There is a need for location-specific, fine-grain, climate impact information to inform regional and local-level climate adaptation. However, such climate information is hard to obtain from the existing models either due to the lack of sufficient data or too coarse of a model output to be useful. Analog impact models (AIMs), provide an alternative approach. AIMs rely on climate analogs (locations in space and time that have similar climate) to forecast future climate impacts at a spatial grain as fine as a four kilometer pixel. Analog impact models assume that locations with equivalent climate (climate analogs) also share other important characteristics, such as vegetation type, primary productivity, disturbance regimes, etc. AIMs provide spatially resolved, fine grain predictions of climate impacts, which have the potential to inform location-specific climate adaptation. The use of AIMs is growing, yet there is a lack of information on the quality of AIM predictions. Validating AIMs is a challenge, as actual climate impacts can not be observed in the present and compared to AIM predictions. We evaluate AIMs by testing their performance on climate analogs in space in the reference climate period.

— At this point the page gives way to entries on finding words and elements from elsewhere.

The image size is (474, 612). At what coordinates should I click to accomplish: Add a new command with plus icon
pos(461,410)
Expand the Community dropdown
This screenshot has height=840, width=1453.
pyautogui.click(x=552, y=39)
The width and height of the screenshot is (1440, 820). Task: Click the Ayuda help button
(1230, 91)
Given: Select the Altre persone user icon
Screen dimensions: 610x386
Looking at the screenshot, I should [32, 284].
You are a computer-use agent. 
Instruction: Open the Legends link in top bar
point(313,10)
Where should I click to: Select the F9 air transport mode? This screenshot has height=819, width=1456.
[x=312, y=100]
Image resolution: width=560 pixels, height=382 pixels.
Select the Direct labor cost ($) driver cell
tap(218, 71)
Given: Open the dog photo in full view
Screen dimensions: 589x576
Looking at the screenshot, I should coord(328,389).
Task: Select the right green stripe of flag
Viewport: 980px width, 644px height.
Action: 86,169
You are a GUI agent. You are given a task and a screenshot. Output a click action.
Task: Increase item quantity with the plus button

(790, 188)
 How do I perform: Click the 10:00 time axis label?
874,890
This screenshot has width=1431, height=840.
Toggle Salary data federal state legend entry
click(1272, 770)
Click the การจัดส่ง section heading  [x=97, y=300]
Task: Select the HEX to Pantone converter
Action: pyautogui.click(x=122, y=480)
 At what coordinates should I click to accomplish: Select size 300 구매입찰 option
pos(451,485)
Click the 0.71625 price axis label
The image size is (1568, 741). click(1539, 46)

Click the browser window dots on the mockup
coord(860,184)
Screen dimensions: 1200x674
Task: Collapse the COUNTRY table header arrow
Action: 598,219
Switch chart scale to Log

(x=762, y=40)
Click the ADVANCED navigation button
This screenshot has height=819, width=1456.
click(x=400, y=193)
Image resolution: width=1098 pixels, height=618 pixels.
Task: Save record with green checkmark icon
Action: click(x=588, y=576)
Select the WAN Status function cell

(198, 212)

We identify spatial climate analogs in the western US for the 1961-1990 period using 30 year normals of four climate variables (mean maximum temperature of the warmest month, minimum temperature of the coldest month, actual evapotranspiration, and climatic water deficit). We evaluate AIM performance by comparing remotely sensed Landsat tree-canopy data at each pixel of interest (i.e. the observed value) to the tree cover at its candidate analog pixels (i.e. the predicted value) at increasing climatic dissimilarity levels. We find that the AIM predicts tree cover well: the slope of the linear fit of predicted vs actual cover is 0.78 (R2 = 0.78) for climatically closest analogs. Model bias increases and precision decreases with increasing climate dissimilarity between the focal and the analog pixels. Tree cover is often overpredicted for pixels with low tree cover, suggesting that recent disturbance may drive the error at the low cover end. Our study provides support for the utility of climate analogs as a climate impact assessment tool and provides details on the effects of climatic dissimilarity, the number of climate analogs considered, and spatial distribution of spatial analogs on the quality of prediction.